Wednesday, September 11, 2013

Hospitals

I took my friend to the hospital today. He was getting surgery on his knee (it went well) so I offered to drive him to the Richmond Kaiser. I decided to just stay there and work for the day, so I wouldn’t have to drive back and forth to pick him up afterwards. Plus, I’ve had a lot of practice working in hospitals, and I’m very good at navigating Kaiser cafeterias, so it was supposed to be easy.

But at about 6pm, after being at the hospital for five and a half hours, I realized I was tense. Very tense. And exhausted. The kind of exhausted I get when I’m holding myself together by a thread.
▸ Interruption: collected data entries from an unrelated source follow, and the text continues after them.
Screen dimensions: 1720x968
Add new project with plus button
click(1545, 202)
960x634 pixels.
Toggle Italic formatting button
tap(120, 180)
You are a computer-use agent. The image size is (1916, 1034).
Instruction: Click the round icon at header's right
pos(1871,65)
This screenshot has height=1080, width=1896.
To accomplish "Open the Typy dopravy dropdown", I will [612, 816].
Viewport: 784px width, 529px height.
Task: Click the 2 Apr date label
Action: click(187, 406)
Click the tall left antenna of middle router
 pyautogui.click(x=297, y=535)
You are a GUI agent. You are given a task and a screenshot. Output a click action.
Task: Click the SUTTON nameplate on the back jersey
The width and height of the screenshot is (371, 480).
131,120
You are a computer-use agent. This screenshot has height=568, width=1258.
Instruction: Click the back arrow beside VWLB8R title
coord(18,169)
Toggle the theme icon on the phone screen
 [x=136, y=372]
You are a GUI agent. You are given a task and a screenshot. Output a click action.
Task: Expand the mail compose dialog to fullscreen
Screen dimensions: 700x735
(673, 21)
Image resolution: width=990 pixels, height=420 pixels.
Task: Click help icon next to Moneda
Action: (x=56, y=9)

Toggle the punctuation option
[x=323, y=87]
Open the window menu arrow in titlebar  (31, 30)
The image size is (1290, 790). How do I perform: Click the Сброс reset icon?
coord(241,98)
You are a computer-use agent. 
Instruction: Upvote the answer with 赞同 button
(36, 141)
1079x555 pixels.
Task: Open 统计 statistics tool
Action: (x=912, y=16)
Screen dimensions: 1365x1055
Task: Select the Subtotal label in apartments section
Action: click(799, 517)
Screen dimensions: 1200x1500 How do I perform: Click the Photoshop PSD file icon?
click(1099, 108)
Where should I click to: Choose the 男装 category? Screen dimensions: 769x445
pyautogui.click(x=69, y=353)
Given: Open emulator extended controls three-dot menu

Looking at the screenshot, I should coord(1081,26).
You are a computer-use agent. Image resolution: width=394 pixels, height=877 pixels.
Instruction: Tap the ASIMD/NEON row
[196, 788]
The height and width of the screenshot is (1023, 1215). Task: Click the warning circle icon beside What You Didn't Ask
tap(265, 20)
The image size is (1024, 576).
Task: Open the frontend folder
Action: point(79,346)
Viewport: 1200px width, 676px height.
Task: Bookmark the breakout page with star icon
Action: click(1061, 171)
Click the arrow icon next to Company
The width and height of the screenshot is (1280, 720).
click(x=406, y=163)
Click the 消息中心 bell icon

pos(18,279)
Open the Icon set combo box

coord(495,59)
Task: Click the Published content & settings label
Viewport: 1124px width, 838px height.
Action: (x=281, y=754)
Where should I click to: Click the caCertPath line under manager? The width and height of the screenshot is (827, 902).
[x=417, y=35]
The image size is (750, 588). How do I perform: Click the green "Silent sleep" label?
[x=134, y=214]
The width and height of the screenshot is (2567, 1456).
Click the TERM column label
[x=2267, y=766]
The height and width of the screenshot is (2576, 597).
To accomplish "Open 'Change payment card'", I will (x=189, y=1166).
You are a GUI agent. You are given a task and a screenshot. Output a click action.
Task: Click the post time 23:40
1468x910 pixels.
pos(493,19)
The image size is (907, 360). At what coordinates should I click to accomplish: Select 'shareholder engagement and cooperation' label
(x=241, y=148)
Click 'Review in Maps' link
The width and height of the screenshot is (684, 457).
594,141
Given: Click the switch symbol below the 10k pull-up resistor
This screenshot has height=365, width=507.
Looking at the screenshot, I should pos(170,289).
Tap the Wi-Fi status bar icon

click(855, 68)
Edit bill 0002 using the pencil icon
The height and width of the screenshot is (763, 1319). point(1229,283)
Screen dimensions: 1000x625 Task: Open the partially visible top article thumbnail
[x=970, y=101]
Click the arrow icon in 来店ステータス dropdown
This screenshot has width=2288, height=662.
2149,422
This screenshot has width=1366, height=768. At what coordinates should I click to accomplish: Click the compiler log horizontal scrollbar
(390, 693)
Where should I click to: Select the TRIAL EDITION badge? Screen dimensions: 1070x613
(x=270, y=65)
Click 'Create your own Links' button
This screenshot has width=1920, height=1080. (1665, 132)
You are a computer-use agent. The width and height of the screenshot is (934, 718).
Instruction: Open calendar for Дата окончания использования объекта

But I didn’t have time for a breakdown – the nurse was calling me to say my friend was out of recovery and ready for me to take him home.

So I white knuckled it on the drive home, and let the tenseness keep me alert. And then I made dinner, because I had pizza dough I had to use before it went bad. And then, when the pizza was in the oven, and I had set a timer, and I had run out of shoulds that I needed to take care of, I went into my room and cried.

I cried because it was the first time I had been in a hospital since my mom died. I cried because I know how to work well in hospitals, and I can compare quality of cafeterias at Kaisers all around Northern California, and those are stupid things to be good at. I cried because my knowledge of hospitals is what made me feel confident that I could work all day in one, and that same knowledge, or more specifically how I got that knowledge, was putting my body back in survival mode. I cried because of the anxiety that lived in me all day long, an anxiety not caused by rational thought but by some sort of triggered memory I can’t even pin down. I cried because that was the only thing that made sense, because I can’t really rationalize why I needed to cry.

And after that I called my dad. Because after unconscious and irrational anxiety caused by spending my day in a hospital I just needed to hear his voice. I needed to know that he was okay, and that I was going to be okay, and that everything was going to be okay.